Studies of viral persistence indicate that in a small percentage of survivors, some body fluids may test positive on reverse transcriptase polymerase chain reaction (RT-PCR) testing for Ebola virus for longer than 9 months.
More surveillance data and research are needed on the risks of sexual transmission, and particularly on the prevalence of viable and transmissible virus in semen over time. In the interim, and based on present evidence, WHO recommends that:
- All Ebola survivors and their sexual partners should receive counselling to ensure safer sexual practices until their semen has twice tested negative. Survivors should be provided with condoms.
- Male Ebola survivors should be offered semen testing at 3 months after onset of disease, and then, for those who test positive, every month thereafter until their semen tests negative for virus twice by RT-PCR, with an interval of one week between tests.
- Ebola survivors and their sexual partners should either:
- abstain from all types of sex, or
- oobserve safer sex through correct and consistent condom use until their semen has twice tested negative.
- Having tested negative, survivors can safely resume normal sexual practices without fear of Ebola virus transmission.
- Based on further analysis of ongoing research and consideration by the WHO Advisory Group on the Ebola Virus Disease Response, WHO recommends that male survivors of Ebola virus disease practice safe sex and hygiene for 12 months from onset of symptoms or until their semen tests negative twice for Ebola virus.
- Until such time as their semen has twice tested negative for Ebola, survivors should practice good hand and personal hygiene by immediately and thoroughly washing with soap and water after any physical contact with semen, including after masturbation.
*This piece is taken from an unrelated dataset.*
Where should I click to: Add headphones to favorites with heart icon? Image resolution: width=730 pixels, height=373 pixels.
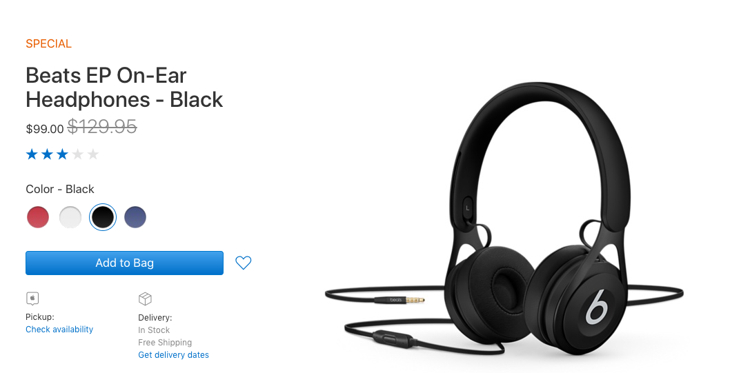243,263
During this period, used condoms should be handled safely, and safely disposed of, so as to prevent contact with seminal fluids.
- All survivors, their partners and families should be shown respect, dignity and compassion.
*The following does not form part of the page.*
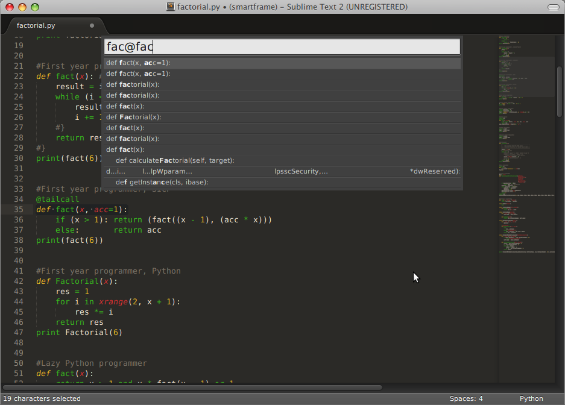Click the yellow minimize window button

22,7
WHO aims to prevent Ebola outbreaks by maintaining surveillance for Ebola virus disease and supporting at-risk countries to develop preparedness plans. This document provides overall guidance for control of Ebola and Marburg virus outbreaks:
When an outbreak is detected WHO responds by supporting community engagement, disease detection, contact tracing, vaccination, case management, laboratory services, infection control, logistics, and training and assistance with safe and dignified burial practices.
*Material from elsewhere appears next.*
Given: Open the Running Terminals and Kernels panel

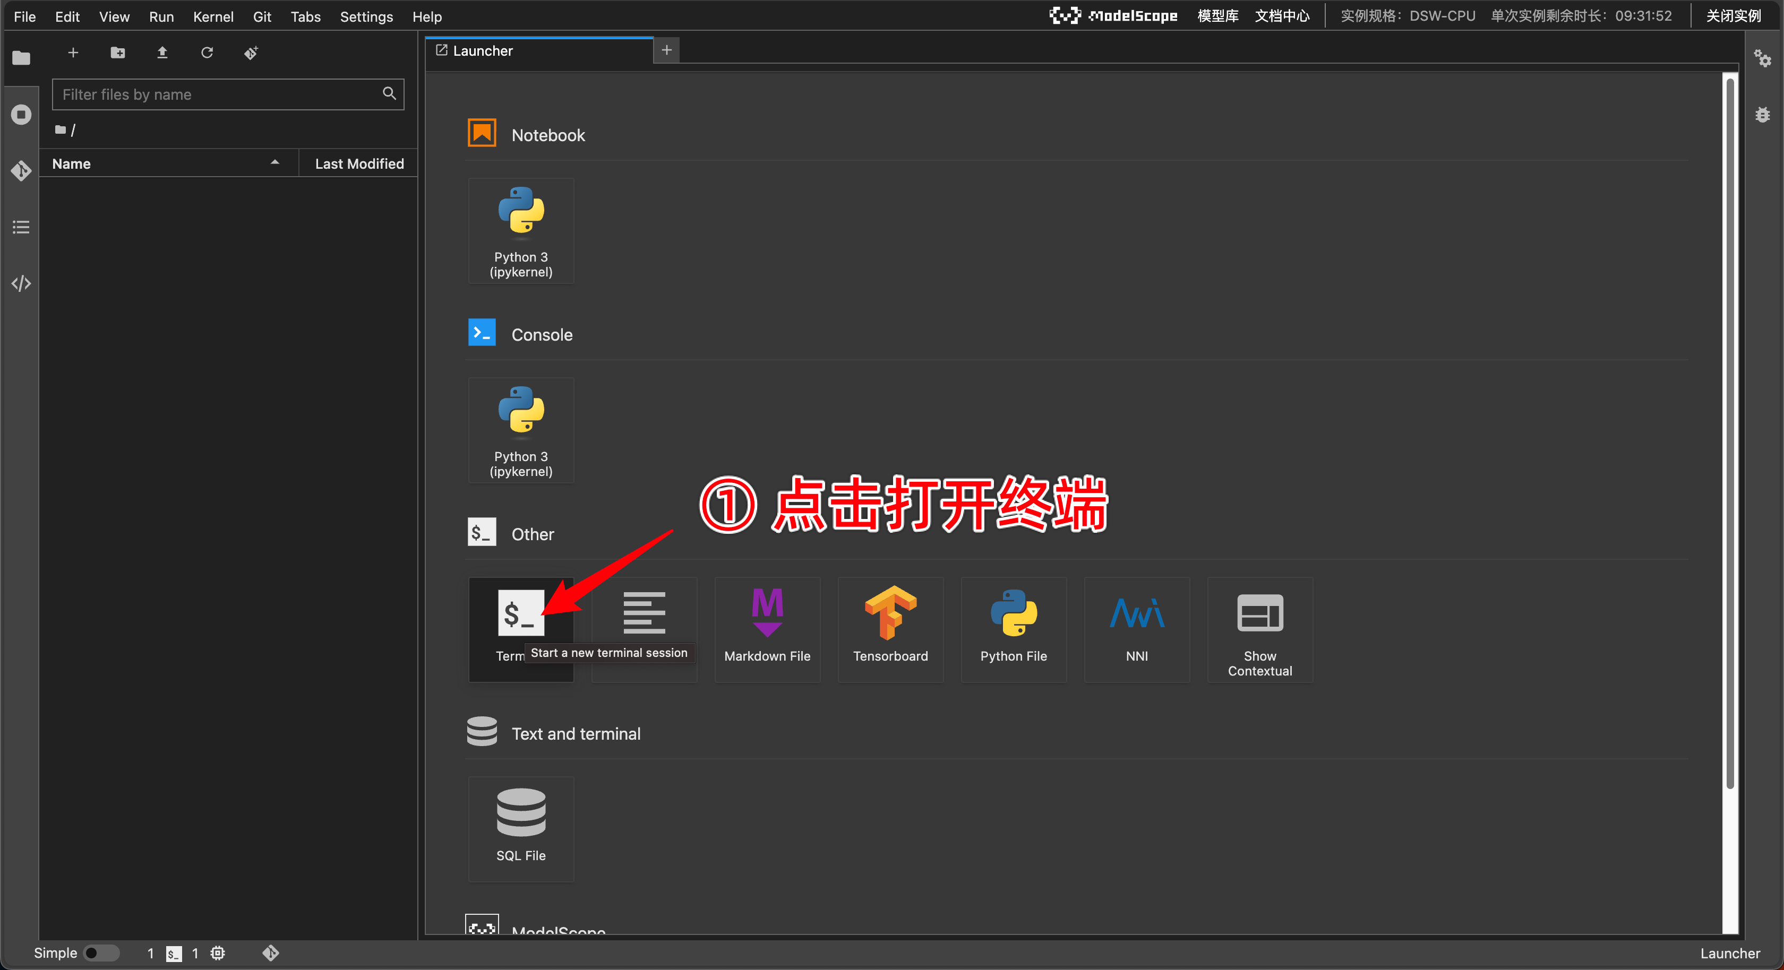Looking at the screenshot, I should (x=21, y=114).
WHO has developed detailed advice on Ebola infection prevention and control:
- Infection prevention and control guidance for care of patients with suspected or confirmed Filovirus haemorrhagic fever in health-care settings, with focus on Ebola
Table: Chronology of previous Ebola virus disease outbreaks
|2018-2019||Democratic Republic of the Congo||Zaire||ongoing|
|2018||Democratic Republic of the Congo||Zaire||54||33||61%|
|2017||Democratic Republic of the Congo||Zaire||8||4||50%|
|2014||Democratic Republic of the Congo|
|2012||Democratic Republic of Congo||Bundibugyo||57||29||51%|
|2008||Democratic Republic of Congo||Zaire||32||14||44%|
|2007||Democratic Republic of Congo||Zaire||264||187||71%|
|1996||South Africa (ex-Gabon)||Zaire||1||1||100%|
|1995||Democratic Republic of Congo||Zaire||315||254||81%|
|1994||Côte d'Ivoire||Taï Forest||1||0||0%|
|1977||Democratic Republic of Congo||Zaire||1||1||100%|
|1976||Democratic Republic of Congo||Zaire||318||280||88%|
* Include Suspect, Probable and Confirmed EVD cases.